- _EXTRACTED ENTRIES_:
==============================

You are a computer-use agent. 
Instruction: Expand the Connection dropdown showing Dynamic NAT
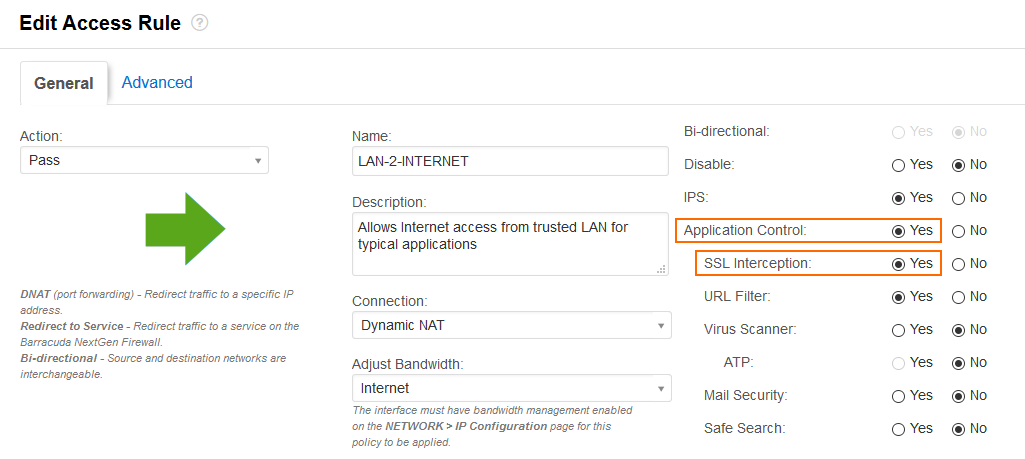click(x=512, y=325)
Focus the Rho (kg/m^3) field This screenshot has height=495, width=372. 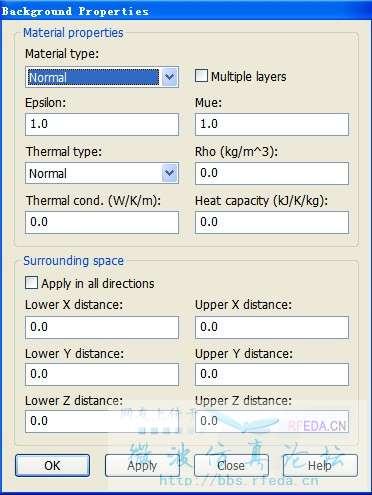[272, 173]
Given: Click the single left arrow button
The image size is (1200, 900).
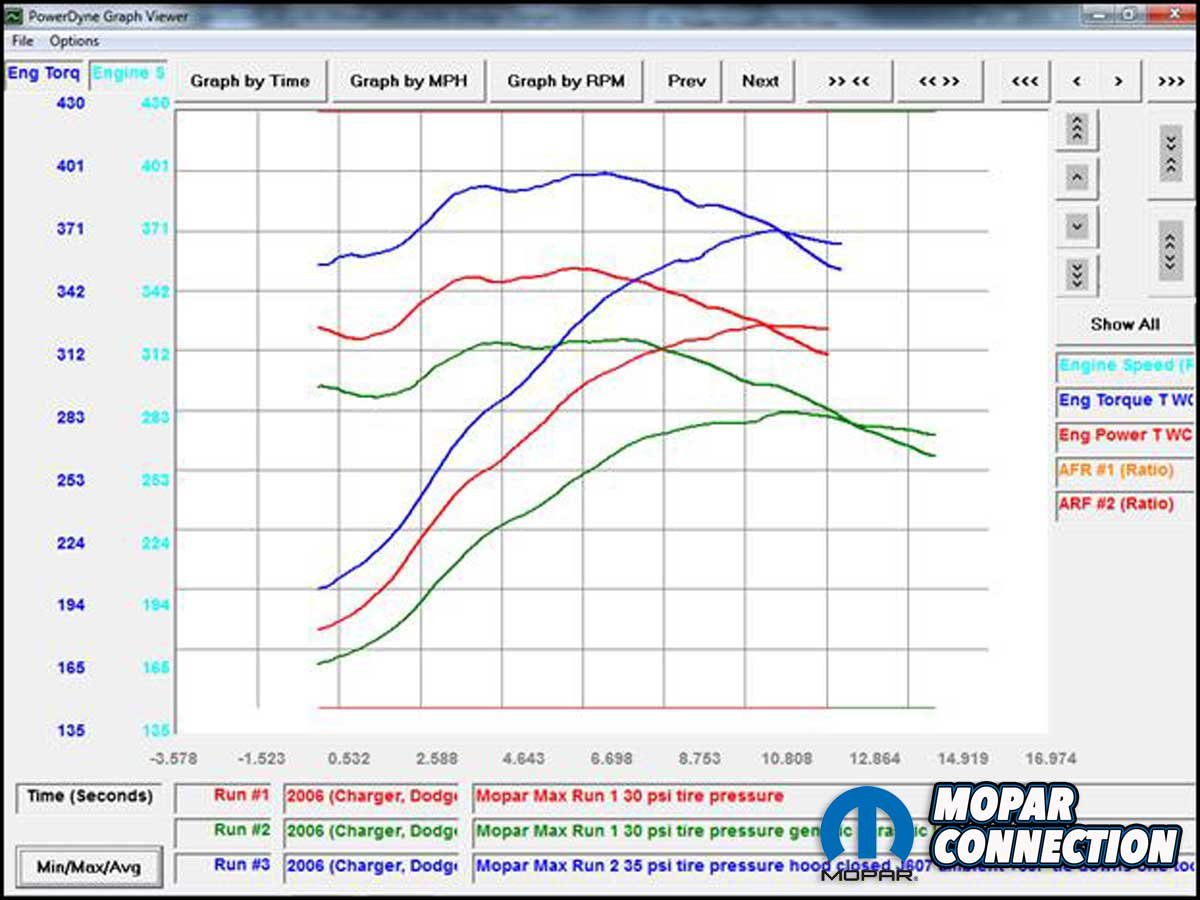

==============================

- _REQUIRED ACTION_: Set down, in exact form, only the lines that start at the one containing "Given: Click the single left arrow button" and finish at the last line of the material; pictures do not go in.

- _OUTPUT BELOW_:
Given: Click the single left arrow button
The image size is (1200, 900).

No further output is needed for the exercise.